▸ **PROBLEM STATEMENT**: Your job is to copy all the entries precisely as they stand.

▸ **PROVIDED MATERIAL**:
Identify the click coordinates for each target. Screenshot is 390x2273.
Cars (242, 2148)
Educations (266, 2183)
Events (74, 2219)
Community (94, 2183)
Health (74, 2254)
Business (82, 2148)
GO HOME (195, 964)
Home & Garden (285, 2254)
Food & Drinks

▸ **EXERCISE OUTPUT**:
Identify the click coordinates for each target. Screenshot is 390x2273.
Cars (242, 2148)
Educations (266, 2183)
Events (74, 2219)
Community (94, 2183)
Health (74, 2254)
Business (82, 2148)
GO HOME (195, 964)
Home & Garden (285, 2254)
Food & Drinks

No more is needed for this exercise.